Climate scientists have long warned that drought, extreme heat, and other conditions driven by planetary warming could make wildfires more intense. A UN report published earlier this year raised the risk of an ever-worsening "global wildfire crisis" if governments worldwide, especially the countries most responsible for carbon emissions, radically change their energy policies. And do not phase out fossil fuels.
California is hardly the only one currently facing devastating wildfires. Reuters reported on Sunday that "Greek firefighters evacuated nearby settlements as the heatwave sets in, battling wildfires on the island of Lesbos as well as new fires in western Peloponnese and northern Greece for the second day on Sunday."
"The temperature in some parts of Greece reached 40 °C on Sunday, has spread eastwards to other parts of Europe, and is expected to remain for most of the coming time (day)," the outlet said. " "In the north of the country, a pristine forest near Dadia, a natural habitat for black vultures, continued to be ravaged by wildfires as the authorities struggled to stop its destruction."
Despite what experts describe as growing real-time evidence of the dangers of climate inaction, Biden is still deciding whether to declare a national climate emergency, a move that will bolster the country's renewables. Accelerating the pace would free up critical federal officials and resources.

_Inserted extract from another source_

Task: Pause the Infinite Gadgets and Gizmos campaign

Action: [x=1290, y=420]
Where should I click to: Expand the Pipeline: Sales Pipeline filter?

The world is burning from California to Croatia, and right now Biden's fight is with the trickle out of a garden hose," lamented Jean Su, director of the Energy Justice Program at the Center for Biological Diversity, declaring it under the law is entirely different things. Saying a climate emergency would unleash the full force of Biden's executive powers to tackle climate chaos and signal the climate leadership we desperately need. Facing mounting pressure from progressive lawmakers and climate organizations, Biden said last week that he was "treading on the authority I have" and would "soon make a decision on a declaration of emergency." "Climate change is the biggest existential threat facing our planet," Warren said. "That's why I, along with my allies, urge the President to declare the climate crisis a national emergency."